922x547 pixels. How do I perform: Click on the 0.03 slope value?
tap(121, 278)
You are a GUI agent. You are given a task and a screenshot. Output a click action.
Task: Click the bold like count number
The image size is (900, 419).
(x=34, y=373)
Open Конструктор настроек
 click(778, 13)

==

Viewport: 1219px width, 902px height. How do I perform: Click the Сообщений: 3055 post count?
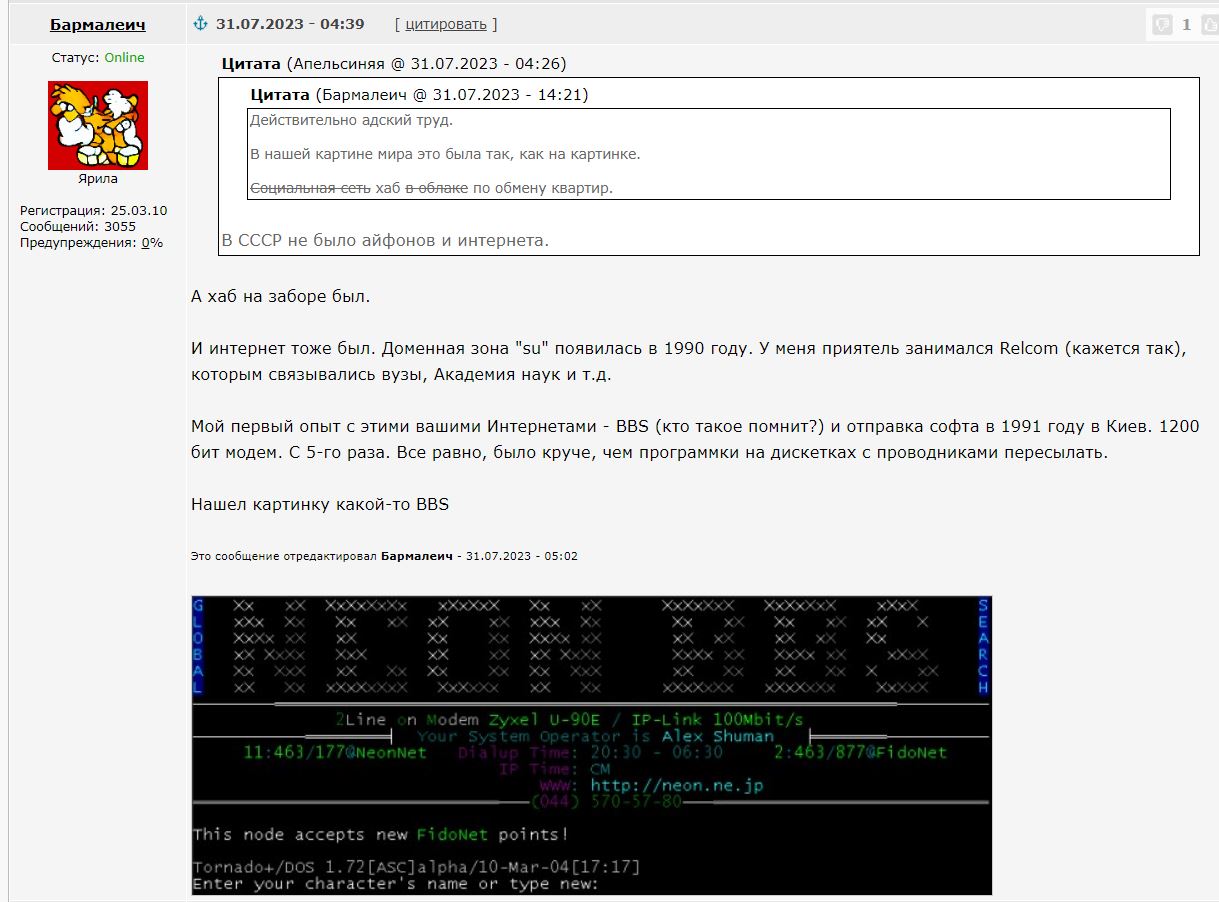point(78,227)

==

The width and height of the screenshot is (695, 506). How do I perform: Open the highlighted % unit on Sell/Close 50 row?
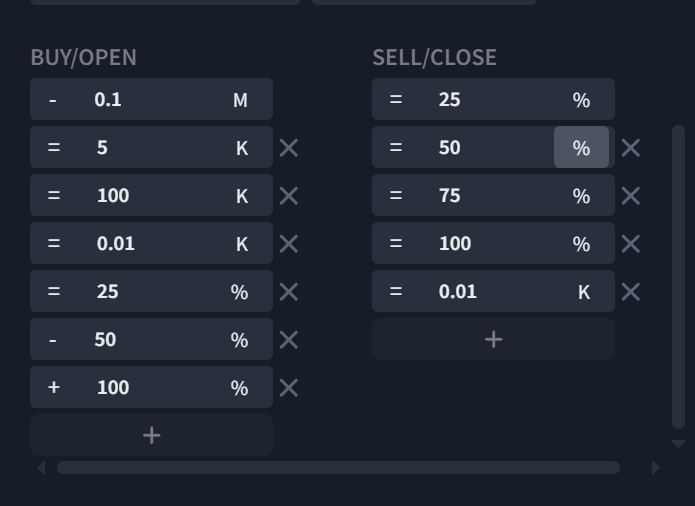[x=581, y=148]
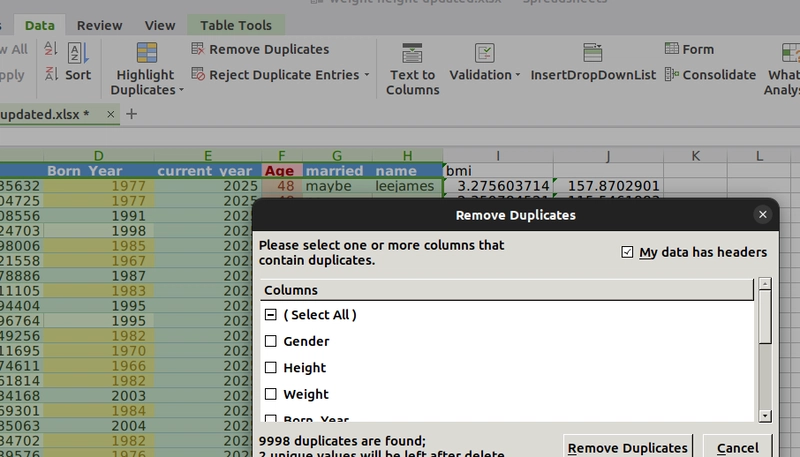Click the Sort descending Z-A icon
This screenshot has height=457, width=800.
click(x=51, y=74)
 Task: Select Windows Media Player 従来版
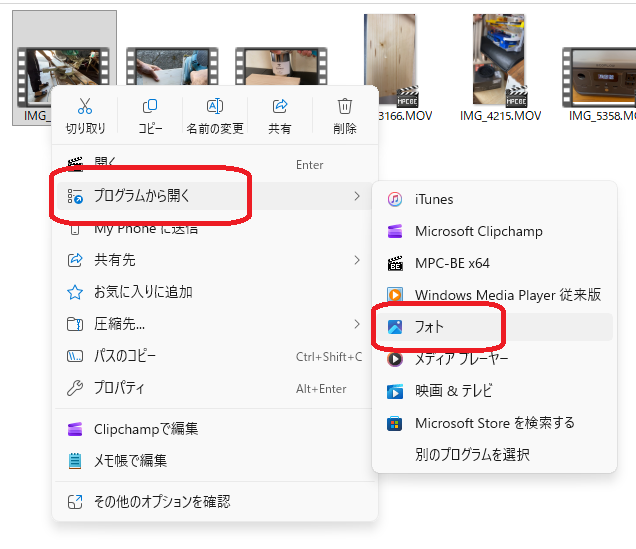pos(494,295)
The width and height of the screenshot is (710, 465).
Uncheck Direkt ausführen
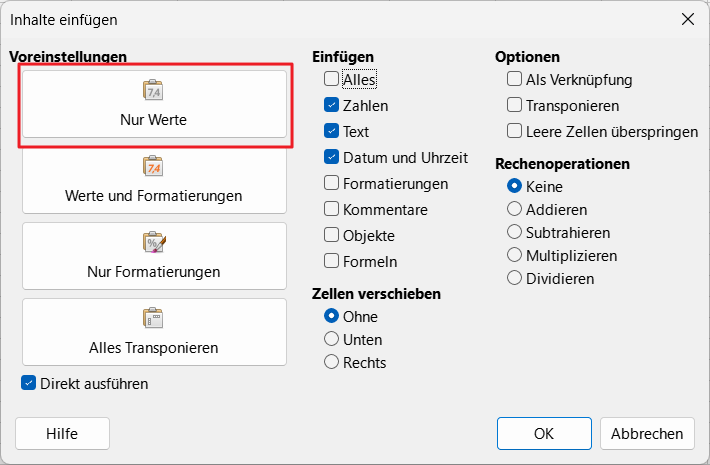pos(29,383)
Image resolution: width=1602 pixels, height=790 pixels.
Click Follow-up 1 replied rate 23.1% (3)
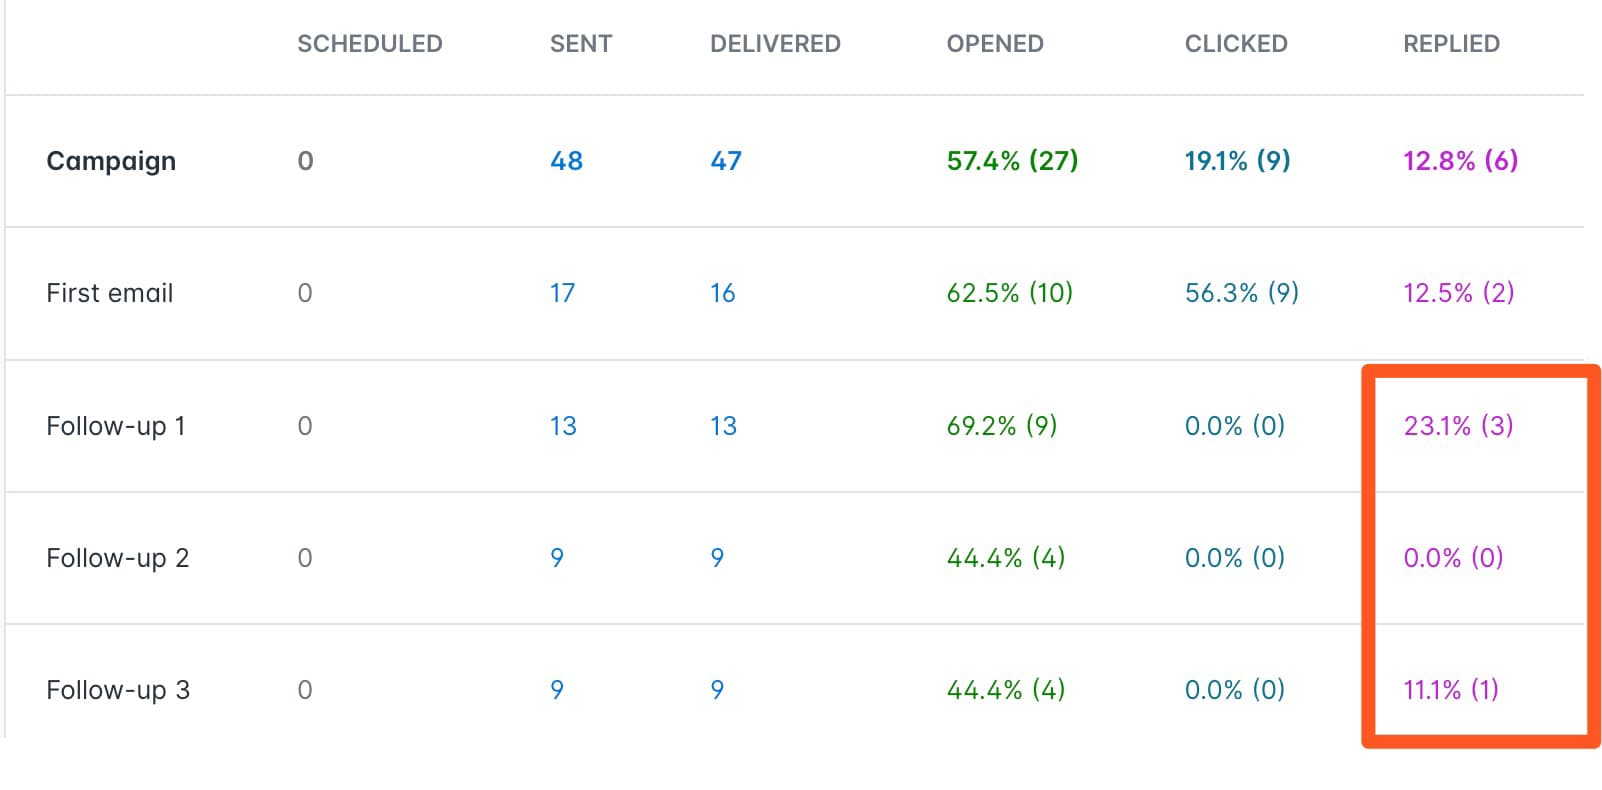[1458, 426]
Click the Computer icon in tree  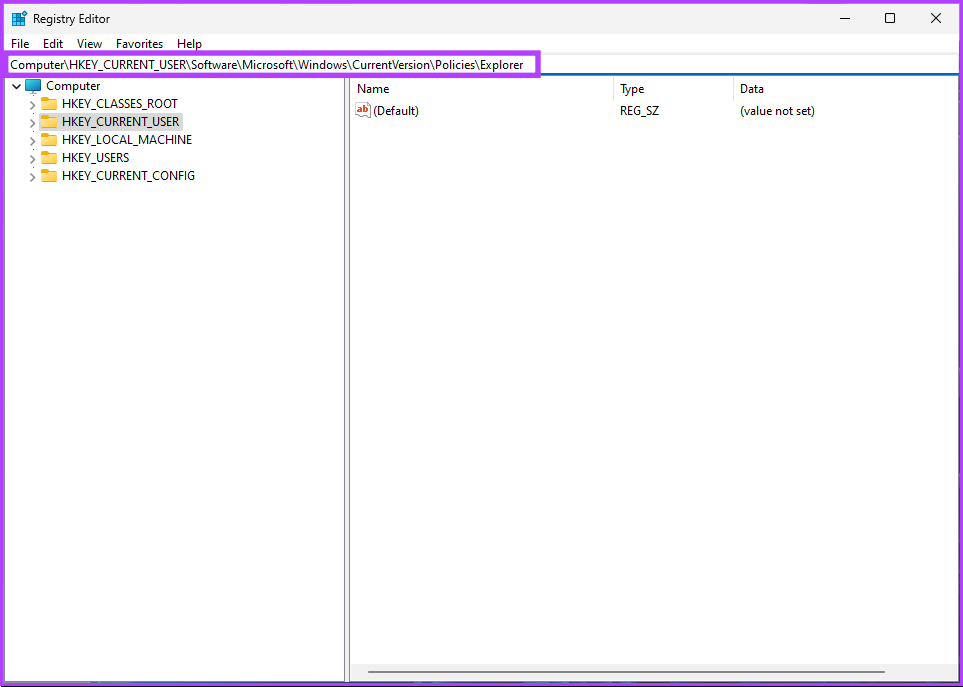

Instructions for the task: Your answer must be the exact lines from the records above, from the one containing "The width and height of the screenshot is (710, 465)." through the one containing "Click the Computer icon in tree", both included, with every picture left out.

Answer area:
The width and height of the screenshot is (710, 465).
Uncheck Direkt ausführen
pos(29,383)
Image resolution: width=1602 pixels, height=790 pixels.
Click Follow-up 1 replied rate 23.1% (3)
[1458, 426]
Click the Computer icon in tree  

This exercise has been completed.